REQUESTS:
1. Reproduce the build guide verbatim, starting at the words "Run tests from" up to and including the words "enable this feature.".
2. Using the build guide, state whether each statement below agrees with it, answering yes or no and quoting the words that decide it: (a) The project requires Java 1.11 or later. (b) When tests are run from the IDE, reusing the Elasticsearch container is the default behavior. (c) Supplying a tests.cluster.url value causes the Docker instances to be launched.

Building the project
This project is built with Maven. It needs Java >= 1.11. Source code is available on GitHub. Thanks to JetBrains for the IntelliJ IDEA License!

Contents
Clone the project
Use git to clone the project locally:
git clone git@github.com:dadoonet/fscrawler.git
cd fscrawler
Build the artifact
To build the project, run:
mvn clean package
The final artifacts are available in distribution/target
.
Tip
To build it faster (without tests), run:
mvn clean package -DskipTests
Integration tests
When running from the command line with mvn
integration tests are ran against a real
Elasticsearch instance launched using Docker (via Testcontainers).
Run tests from your IDE
To run integration tests from your IDE, you need to start tests in fscrawler-it
module.
But you can specify the Maven profile to use and rebuild the project.
es-7x
for Elasticsearch 7.xes-6x
for Elasticsearch 6.x
Faster integration tests
As we are using Testcontainers, we can reuse the Elasticsearch container instead of having to restart one everytime.
Note
You need to explicitly enable this feature.
If you run from the IDE, reusing containers is the default behavior. But if you run the CLI, you need
to set tests.leaveTemporary
to true
:
mvn verify -Dtests.leaveTemporary=true
Run a specific test from your Terminal
To run a specific integration test, just run:
mvn verify -am -Dtests.class=fr.pilato.elasticsearch.crawler.fs.test.integration.CLASS_NAME -Dtests.method="METHOD_NAME"
Run tests with an external cluster
Launching the docker containers might take some time so if to want to run the test suite against an already running
cluster, you need to provide a tests.cluster.url
value. This will skip launching the docker instances.

COLLECTED MATERIAL:
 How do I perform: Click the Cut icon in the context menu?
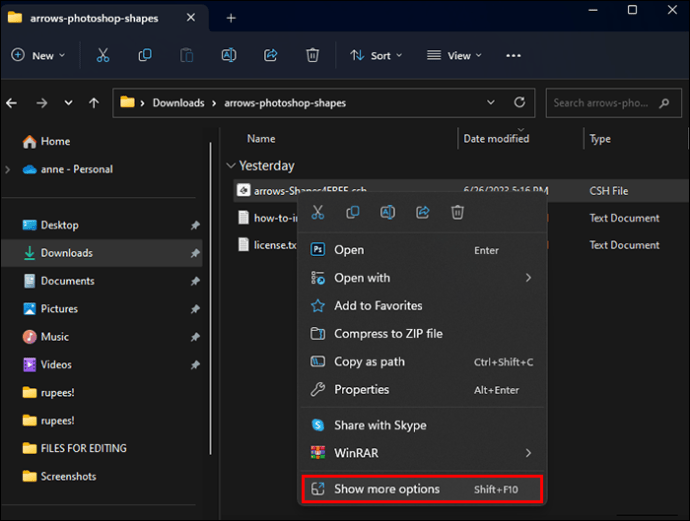point(318,212)
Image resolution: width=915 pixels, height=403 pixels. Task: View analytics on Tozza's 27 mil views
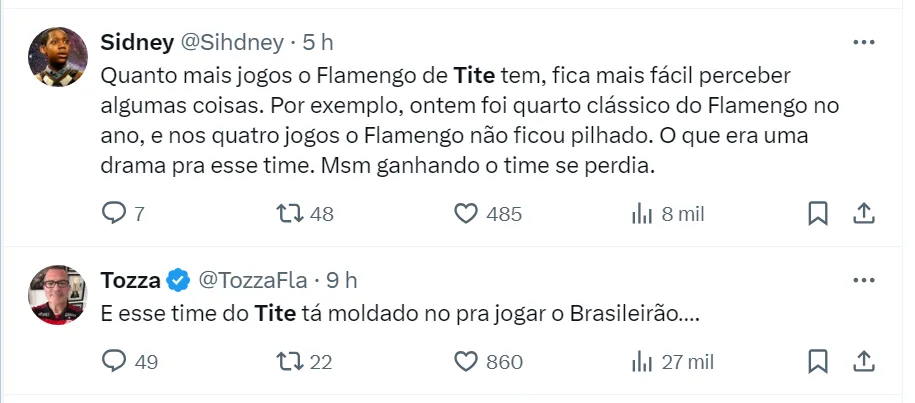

SOLUTIONS TO EACH TASK:
1.
Run tests from your IDE
To run integration tests from your IDE, you need to start tests in fscrawler-it
module.
But you can specify the Maven profile to use and rebuild the project.
es-7x
for Elasticsearch 7.xes-6x
for Elasticsearch 6.x
Faster integration tests
As we are using Testcontainers, we can reuse the Elasticsearch container instead of having to restart one everytime.
Note
You need to explicitly enable this feature.

2.
(a) Yes: "It needs Java >= 1.11."
(b) Yes: "If you run from the IDE, reusing containers is the default behavior."
(c) No: "This will skip launching the docker instances."